Gesamtgesellschaftlich hat es zu einer generellen Stigmatisierung kopftuchtragender muslimischer Frauen  geführt. Viele engagierte junge  Musliminnen, die gerne den Lehrerberuf ausgeübt oder erlernt hätten und dadurch auch einen positiven Beitrag zur Behebung des Lehrermangels in Deutschland geleistet hätten, haben sich zwangsläufig beruflich anders orientieren müssen.

Die Verantwortungsträger auf politischer Seite waren nicht in der Lage die erforderliche Courage aufzubringen und gesellschaftspolitisch diesem Verbot entgegenzuwirken. Dabei hatten bereits die ersten Erfahrungen mit kopftuchtragenden  Referendarinnen gezeigt, dass das diese durchaus einen positiven Einfluss auf den Schulalltag haben können und der Schulfrieden nicht von einem Stück Tuch auf dem Kopf einer Lehrerin abhängig ist.

Mit dem Urteil scheint das Neutralitätsgebot des Staates gegenüber allen Religionen und Weltanschauungen wieder hergestellt. Das Grundrecht der Religionsfreiheit und der freien Religionsausübung gilt auch für die muslimische Bevölkerung dieses Landes.

Auch für die Schule geht es darum, Lehren aus dem Urteil zu ziehen und endlich die faktisch bestehende religiöse Vielfalt an unseren Schulen anzuerkennen. Religiöse und weltanschauliche Überzeugung von Kindern und anderen am Schulleben Beteiligten macht vor der Schule nicht halt, es gehört zum Schulalltag dazu.
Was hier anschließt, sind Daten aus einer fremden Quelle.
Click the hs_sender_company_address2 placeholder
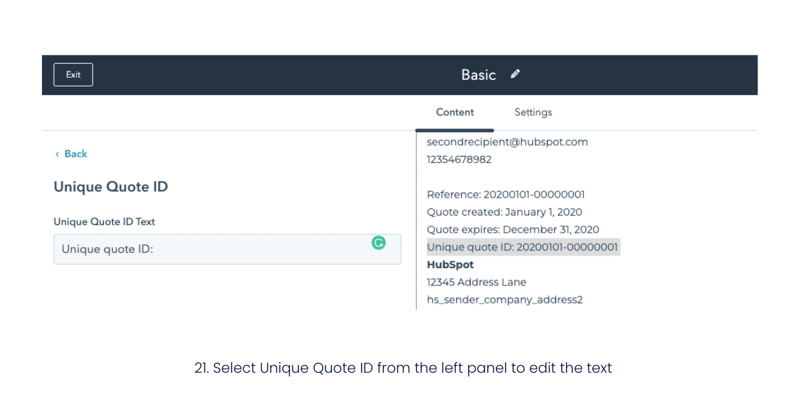Viewport: 800px width, 418px height. 505,300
Gerade aus diesem Grunde darf sich die Schule nicht ihrer Verantwortung entziehen, die nachkommenden Generationen, unabhängig ihrer religiösen Überzeugung und Weltanschauung, auf ein friedliches Zusammenleben in unserer Gesellschaft vorzubereiten. Dies sollte das gemeinsame Ziel aller am Schulleben mittelbar und unmittelbar Beteiligten sein.

In diesem Zusammenhang nahm Herr Kömürcü auch die Eltern- und Gesamtelternbeiräte in die Verantwortung, um gegebenenfalls auf Seiten der Elternschaft einer neuen antiislamischen  Atmosphäre entgegenzuwirken.

Anmerkung zum Tragen des Kopftuches:
Entsprechend der religiös fundierten Quellen des Islams stellt die Kopfbedeckung der muslimischen Frau, auch in Form eines Kopftuchs eine religiöse Kleidungsvorschrift und nicht, wie so oft fälschlicherweise in der Öffentlichkeit  behauptet- ein Symbol dar. Daher ist es auch nicht richtig, muslimische Frauen, die sich aus ihrer eigenen religiösen Überzeugung und Frömmigkeit dazu entschließen ein Kopftuch zu tragen, als Träger eines Symbols zu stigmatisieren und sie so von der gesellschaftlichen Teilhabe auszuschließen.